* Work instruction: Leaving out the pictures, copy each record below exactly.

* Data provided:
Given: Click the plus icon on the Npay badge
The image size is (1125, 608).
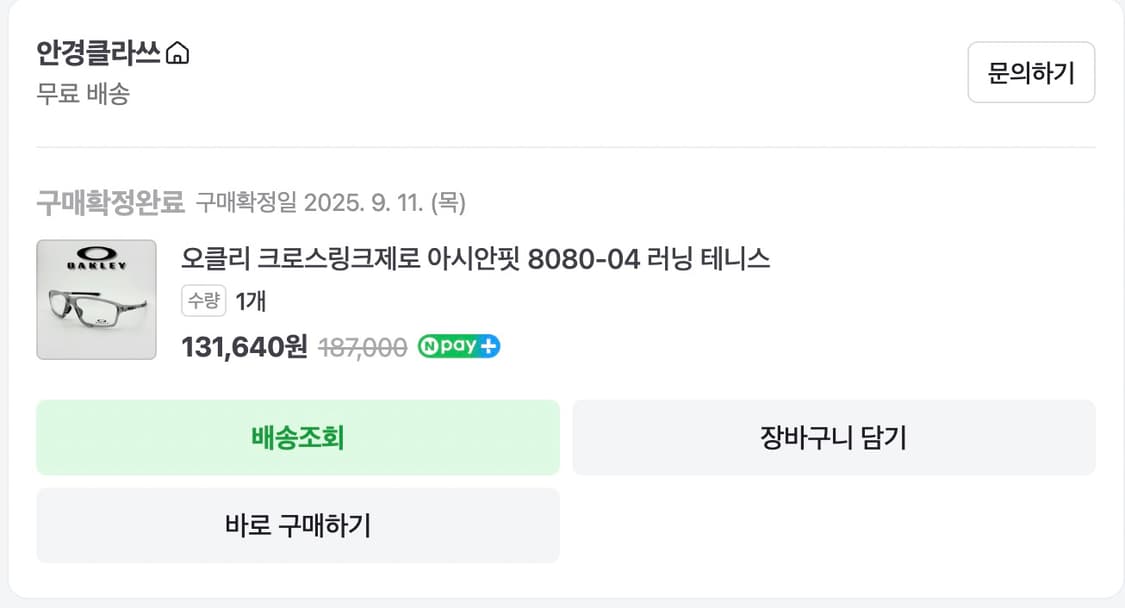Looking at the screenshot, I should [487, 346].
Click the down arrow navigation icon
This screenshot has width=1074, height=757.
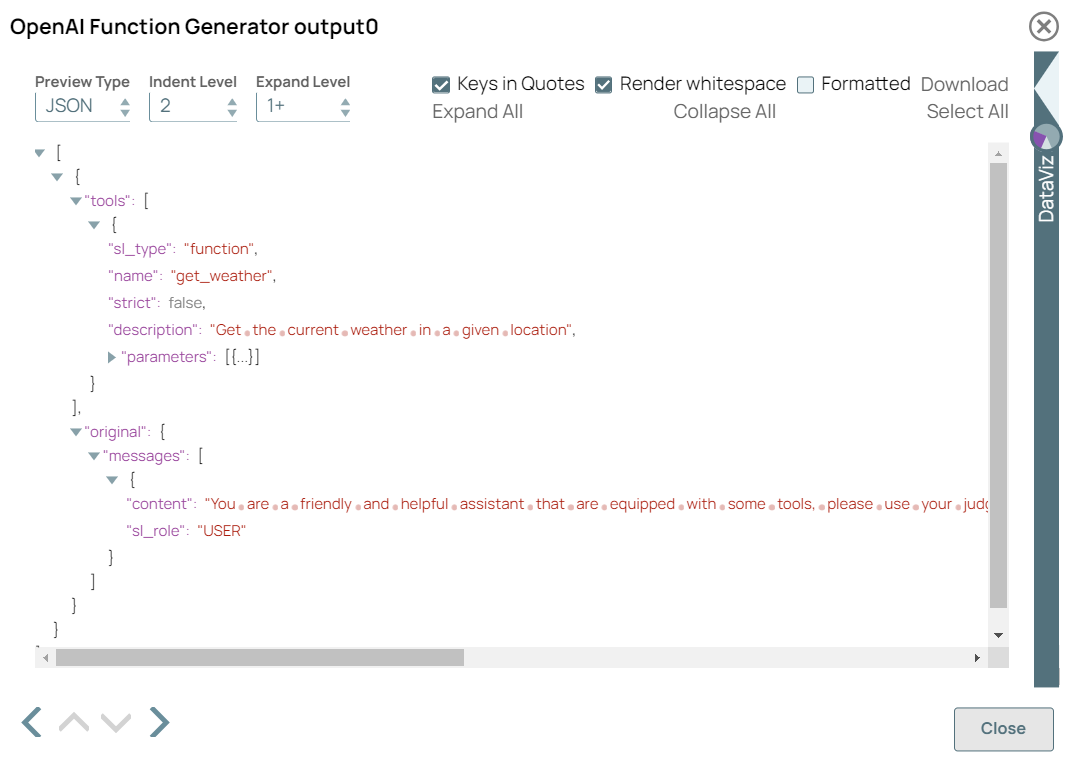click(115, 721)
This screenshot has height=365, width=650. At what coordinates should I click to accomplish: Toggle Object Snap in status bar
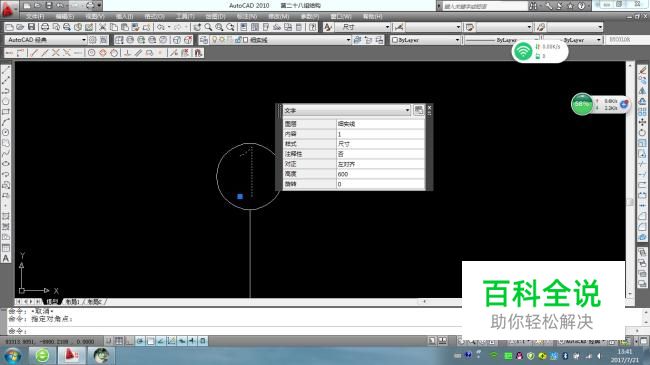tap(150, 341)
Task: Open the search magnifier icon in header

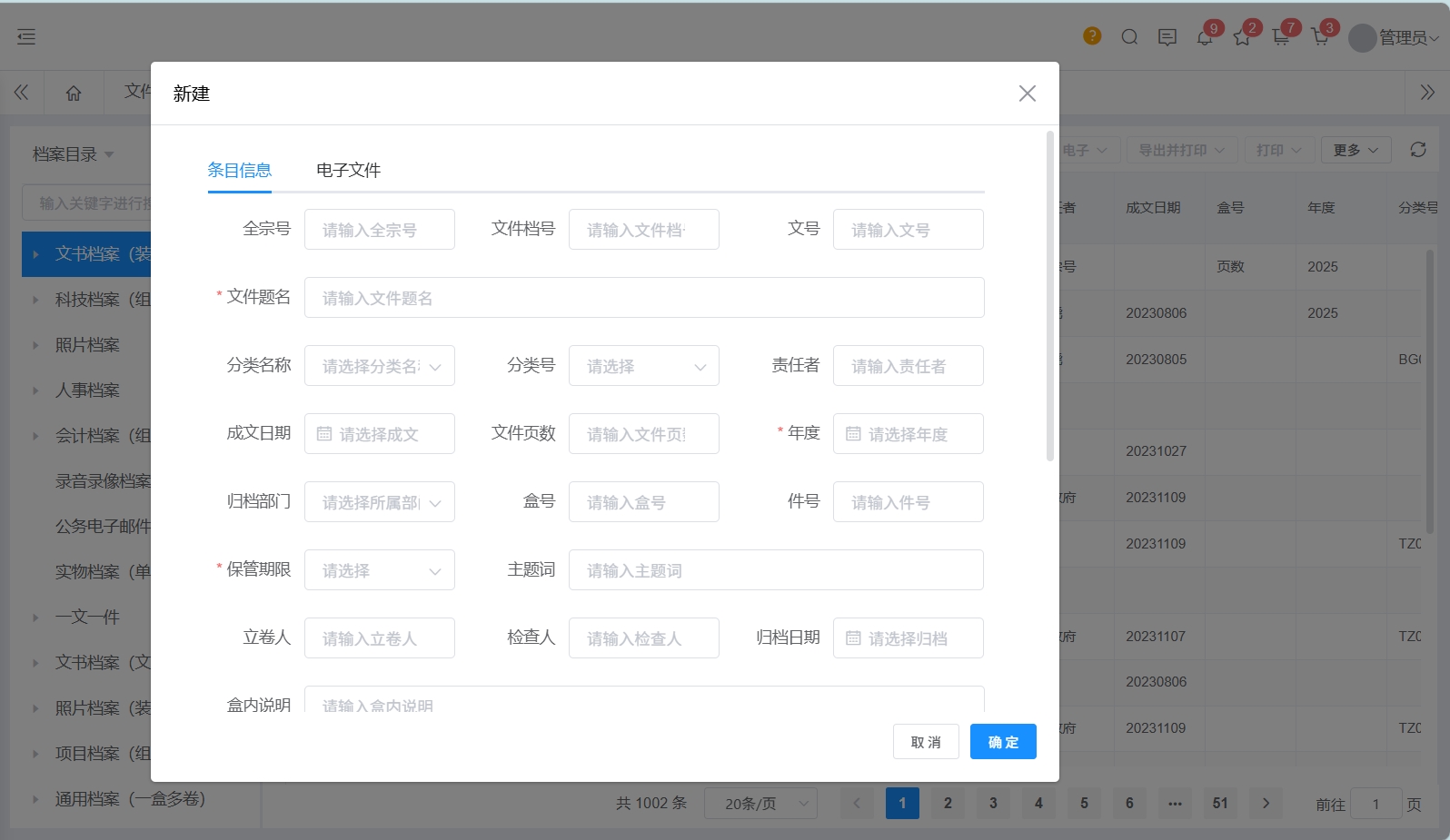Action: 1129,37

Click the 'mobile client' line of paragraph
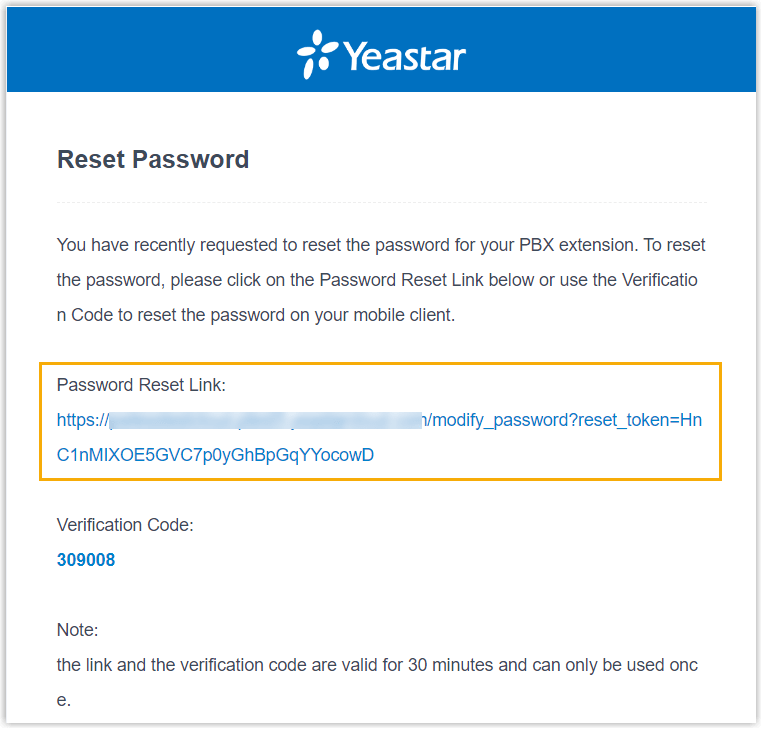pos(256,315)
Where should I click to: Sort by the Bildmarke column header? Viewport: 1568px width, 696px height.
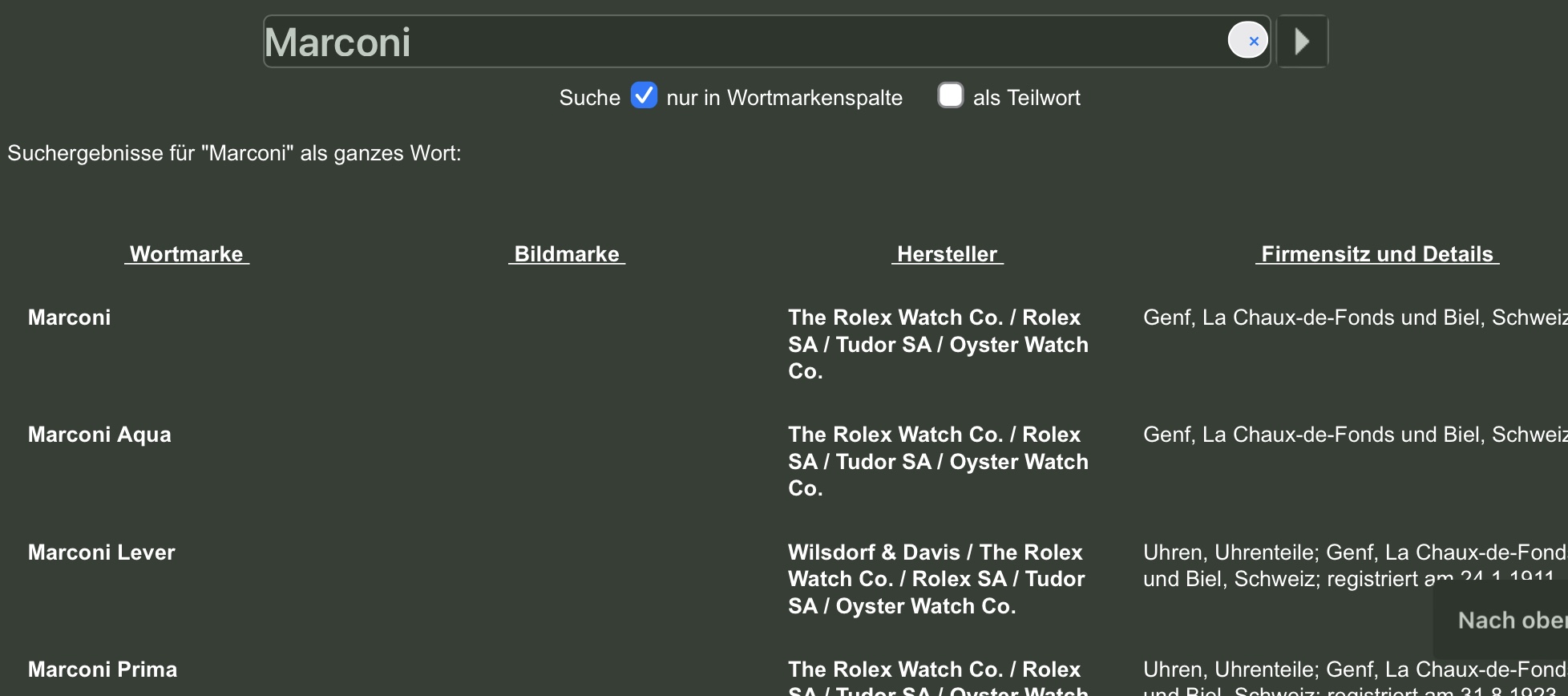click(567, 254)
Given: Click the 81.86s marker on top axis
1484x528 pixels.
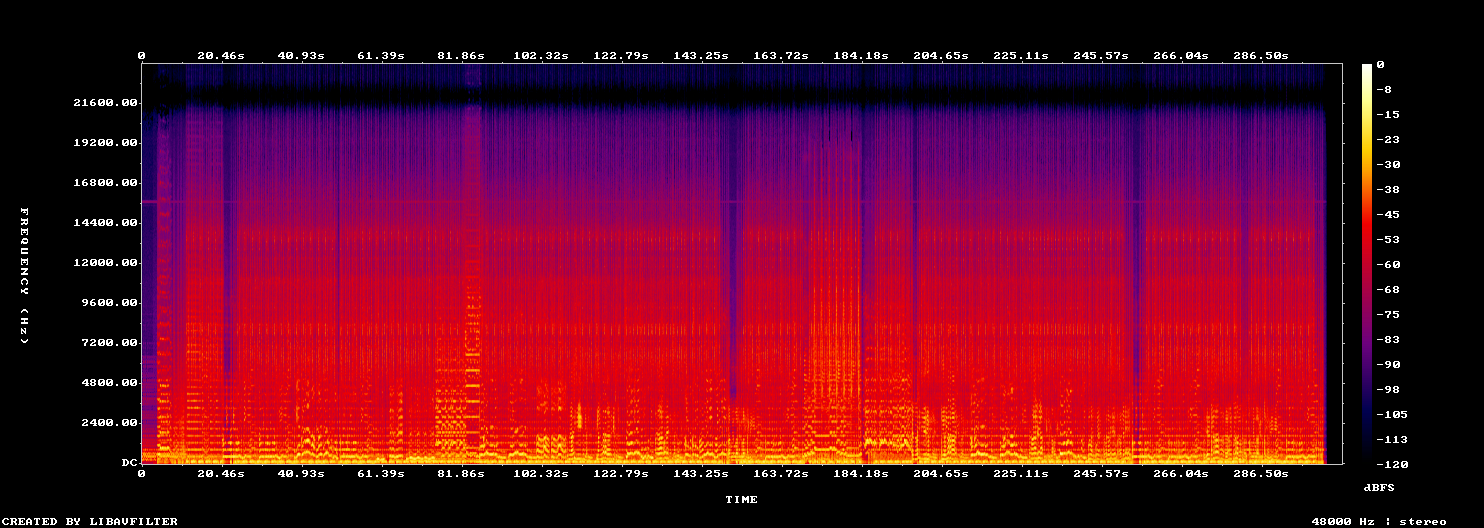Looking at the screenshot, I should (462, 56).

* Finished exercise:
Given: Click the plus icon on the Npay badge
The image size is (1125, 608).
Looking at the screenshot, I should [487, 346].
Click the down arrow navigation icon
This screenshot has width=1074, height=757.
click(115, 721)
This screenshot has height=365, width=650. At what coordinates should I click to accomplish: Toggle Object Snap in status bar
tap(150, 341)
Task: Open the search magnifier icon in header

Action: 1129,37

Click the 'mobile client' line of paragraph
pos(256,315)
Where should I click to: Sort by the Bildmarke column header? Viewport: 1568px width, 696px height.
click(567, 254)
Given: Click the 81.86s marker on top axis
1484x528 pixels.
Looking at the screenshot, I should (462, 56).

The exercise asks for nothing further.